## EXERCISE PROMPT
Write out, character for character, the line containing "Select the RAM 13.0 / 15.5 GB text" and all lines after it up to the end of the listing.
★ ★ ★ ★
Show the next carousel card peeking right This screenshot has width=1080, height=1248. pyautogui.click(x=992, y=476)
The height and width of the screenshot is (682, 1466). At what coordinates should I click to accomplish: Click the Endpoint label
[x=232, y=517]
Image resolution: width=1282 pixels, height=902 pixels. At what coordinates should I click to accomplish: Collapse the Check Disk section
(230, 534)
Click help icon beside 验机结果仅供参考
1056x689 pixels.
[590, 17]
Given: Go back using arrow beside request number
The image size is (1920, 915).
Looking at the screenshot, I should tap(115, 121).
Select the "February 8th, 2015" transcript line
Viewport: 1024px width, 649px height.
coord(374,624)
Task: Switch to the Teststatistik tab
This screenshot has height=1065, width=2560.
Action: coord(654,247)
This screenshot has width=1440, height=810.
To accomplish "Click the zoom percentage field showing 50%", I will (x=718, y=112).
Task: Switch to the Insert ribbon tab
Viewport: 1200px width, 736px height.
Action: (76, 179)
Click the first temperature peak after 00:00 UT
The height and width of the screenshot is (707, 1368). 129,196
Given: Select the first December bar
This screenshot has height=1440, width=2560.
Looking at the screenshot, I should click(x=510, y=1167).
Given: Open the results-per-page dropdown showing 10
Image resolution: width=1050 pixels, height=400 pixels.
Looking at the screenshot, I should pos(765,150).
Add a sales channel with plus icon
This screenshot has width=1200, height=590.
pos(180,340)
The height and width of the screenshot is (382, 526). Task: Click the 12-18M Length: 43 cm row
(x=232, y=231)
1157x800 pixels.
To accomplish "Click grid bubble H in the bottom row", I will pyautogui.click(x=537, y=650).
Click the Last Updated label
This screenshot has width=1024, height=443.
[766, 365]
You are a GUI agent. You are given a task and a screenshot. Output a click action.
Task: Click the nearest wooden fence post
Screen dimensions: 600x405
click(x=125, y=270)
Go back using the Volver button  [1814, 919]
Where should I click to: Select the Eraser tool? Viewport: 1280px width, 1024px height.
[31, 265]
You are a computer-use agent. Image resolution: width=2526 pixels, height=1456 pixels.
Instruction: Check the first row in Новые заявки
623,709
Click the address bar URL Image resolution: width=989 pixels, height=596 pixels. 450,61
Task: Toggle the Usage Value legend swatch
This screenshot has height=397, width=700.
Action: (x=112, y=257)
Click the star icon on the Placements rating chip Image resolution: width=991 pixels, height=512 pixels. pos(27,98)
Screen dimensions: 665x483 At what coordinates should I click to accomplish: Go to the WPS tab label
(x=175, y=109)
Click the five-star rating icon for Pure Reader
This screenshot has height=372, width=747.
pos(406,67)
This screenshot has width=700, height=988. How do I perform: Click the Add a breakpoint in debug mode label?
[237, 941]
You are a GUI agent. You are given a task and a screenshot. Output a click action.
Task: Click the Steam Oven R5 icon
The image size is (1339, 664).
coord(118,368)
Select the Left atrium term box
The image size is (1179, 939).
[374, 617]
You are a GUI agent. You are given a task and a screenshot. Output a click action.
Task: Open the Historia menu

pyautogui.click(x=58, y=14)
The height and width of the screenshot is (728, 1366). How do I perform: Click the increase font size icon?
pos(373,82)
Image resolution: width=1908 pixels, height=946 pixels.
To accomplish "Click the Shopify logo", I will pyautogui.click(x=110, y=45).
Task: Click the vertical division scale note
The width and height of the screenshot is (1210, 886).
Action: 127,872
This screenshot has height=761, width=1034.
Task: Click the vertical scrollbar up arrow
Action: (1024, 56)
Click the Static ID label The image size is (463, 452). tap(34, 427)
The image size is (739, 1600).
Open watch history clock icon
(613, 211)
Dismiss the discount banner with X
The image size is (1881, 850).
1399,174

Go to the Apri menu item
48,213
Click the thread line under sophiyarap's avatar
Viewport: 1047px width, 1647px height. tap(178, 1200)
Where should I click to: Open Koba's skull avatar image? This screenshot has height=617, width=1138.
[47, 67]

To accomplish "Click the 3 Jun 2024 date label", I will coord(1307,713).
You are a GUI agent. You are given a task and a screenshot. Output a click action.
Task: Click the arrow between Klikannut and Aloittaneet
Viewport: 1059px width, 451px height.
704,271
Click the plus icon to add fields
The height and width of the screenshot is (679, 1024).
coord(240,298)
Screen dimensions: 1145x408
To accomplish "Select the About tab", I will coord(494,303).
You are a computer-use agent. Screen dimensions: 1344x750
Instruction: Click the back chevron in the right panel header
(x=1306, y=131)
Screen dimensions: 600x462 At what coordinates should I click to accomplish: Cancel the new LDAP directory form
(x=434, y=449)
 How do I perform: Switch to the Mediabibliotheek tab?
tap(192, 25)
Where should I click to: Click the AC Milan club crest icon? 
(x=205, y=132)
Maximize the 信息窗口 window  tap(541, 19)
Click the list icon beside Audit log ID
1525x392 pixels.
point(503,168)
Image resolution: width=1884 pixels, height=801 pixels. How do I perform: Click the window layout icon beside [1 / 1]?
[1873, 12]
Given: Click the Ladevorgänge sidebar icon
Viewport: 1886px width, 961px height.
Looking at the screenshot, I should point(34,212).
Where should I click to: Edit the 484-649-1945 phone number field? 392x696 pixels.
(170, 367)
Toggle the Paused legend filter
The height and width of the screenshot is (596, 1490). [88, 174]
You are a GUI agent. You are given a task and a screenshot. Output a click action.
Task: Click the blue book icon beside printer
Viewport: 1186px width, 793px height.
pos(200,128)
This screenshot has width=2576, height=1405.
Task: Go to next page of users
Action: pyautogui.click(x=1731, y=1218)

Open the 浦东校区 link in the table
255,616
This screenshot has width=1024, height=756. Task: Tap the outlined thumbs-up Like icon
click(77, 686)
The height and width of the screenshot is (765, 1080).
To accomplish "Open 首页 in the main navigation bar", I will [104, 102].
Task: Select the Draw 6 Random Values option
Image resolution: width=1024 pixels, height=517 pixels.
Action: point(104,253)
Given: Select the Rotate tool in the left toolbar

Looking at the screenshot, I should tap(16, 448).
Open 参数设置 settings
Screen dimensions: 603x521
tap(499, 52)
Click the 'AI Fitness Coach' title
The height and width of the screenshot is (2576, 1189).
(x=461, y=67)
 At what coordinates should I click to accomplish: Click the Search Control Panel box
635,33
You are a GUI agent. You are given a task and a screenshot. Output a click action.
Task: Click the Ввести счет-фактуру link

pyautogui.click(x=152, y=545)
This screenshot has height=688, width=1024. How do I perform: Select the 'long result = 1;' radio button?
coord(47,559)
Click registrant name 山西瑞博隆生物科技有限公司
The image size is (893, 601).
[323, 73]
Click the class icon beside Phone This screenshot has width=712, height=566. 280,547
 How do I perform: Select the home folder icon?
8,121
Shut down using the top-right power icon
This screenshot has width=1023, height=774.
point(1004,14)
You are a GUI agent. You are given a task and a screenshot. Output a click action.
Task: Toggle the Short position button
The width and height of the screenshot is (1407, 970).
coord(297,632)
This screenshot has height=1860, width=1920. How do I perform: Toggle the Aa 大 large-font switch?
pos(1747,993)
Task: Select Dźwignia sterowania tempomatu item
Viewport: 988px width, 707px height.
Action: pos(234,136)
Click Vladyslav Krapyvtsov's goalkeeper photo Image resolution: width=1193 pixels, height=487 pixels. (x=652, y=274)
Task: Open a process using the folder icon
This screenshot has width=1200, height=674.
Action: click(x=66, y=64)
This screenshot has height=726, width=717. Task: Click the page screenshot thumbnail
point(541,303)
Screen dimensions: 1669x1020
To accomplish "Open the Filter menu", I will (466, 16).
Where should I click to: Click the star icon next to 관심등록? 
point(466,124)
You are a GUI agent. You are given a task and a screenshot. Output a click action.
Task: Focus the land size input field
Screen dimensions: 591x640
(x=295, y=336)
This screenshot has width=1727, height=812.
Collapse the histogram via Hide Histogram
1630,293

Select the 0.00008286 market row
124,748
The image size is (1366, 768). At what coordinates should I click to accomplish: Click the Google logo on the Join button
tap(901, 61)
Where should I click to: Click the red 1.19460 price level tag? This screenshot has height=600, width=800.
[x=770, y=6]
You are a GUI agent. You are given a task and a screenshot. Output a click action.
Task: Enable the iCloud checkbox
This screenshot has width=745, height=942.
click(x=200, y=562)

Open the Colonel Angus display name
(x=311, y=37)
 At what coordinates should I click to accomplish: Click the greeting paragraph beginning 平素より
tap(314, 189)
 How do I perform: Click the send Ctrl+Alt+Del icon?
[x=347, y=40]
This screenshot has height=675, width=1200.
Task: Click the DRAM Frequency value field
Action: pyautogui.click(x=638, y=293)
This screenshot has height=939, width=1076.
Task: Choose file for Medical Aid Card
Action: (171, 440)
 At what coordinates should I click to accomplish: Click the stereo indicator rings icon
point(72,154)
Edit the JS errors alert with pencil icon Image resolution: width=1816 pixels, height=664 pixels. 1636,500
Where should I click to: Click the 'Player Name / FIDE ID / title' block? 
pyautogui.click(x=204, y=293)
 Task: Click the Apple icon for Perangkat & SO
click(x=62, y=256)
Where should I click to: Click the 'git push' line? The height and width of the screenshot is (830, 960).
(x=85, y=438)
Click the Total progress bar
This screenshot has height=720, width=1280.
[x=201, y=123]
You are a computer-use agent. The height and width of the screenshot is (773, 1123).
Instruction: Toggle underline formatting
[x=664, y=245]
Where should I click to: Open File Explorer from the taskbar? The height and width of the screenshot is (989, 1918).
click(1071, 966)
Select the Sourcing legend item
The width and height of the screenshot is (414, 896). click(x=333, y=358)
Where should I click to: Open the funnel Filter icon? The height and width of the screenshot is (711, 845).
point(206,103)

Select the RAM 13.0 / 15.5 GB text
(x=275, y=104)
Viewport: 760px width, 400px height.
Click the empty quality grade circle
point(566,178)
★ ★ ★ ★
## TASK RESPONSE
Select the RAM 13.0 / 15.5 GB text
(x=275, y=104)
Viewport: 760px width, 400px height.
Click the empty quality grade circle
point(566,178)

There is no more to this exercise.